To do
Give the number of lines in this listing that contain "Click", with no other words.

Record extracts
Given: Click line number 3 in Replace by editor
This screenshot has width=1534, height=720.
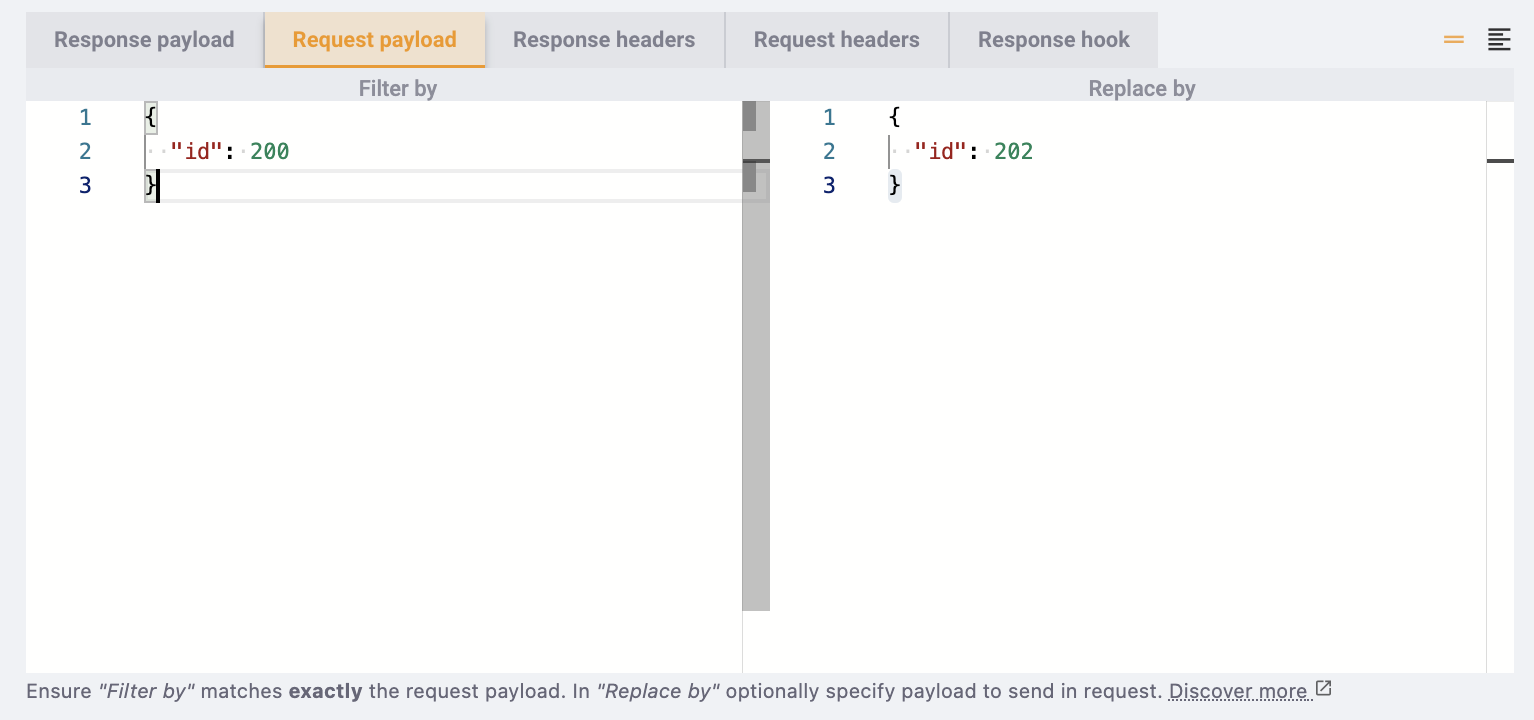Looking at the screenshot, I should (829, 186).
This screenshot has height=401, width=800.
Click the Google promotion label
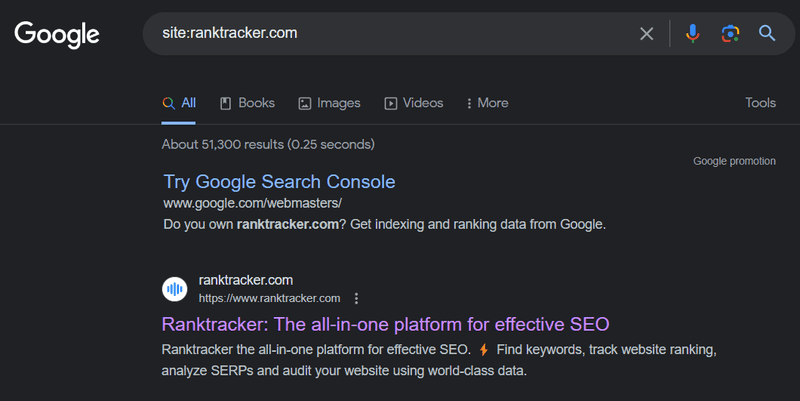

Finished task
2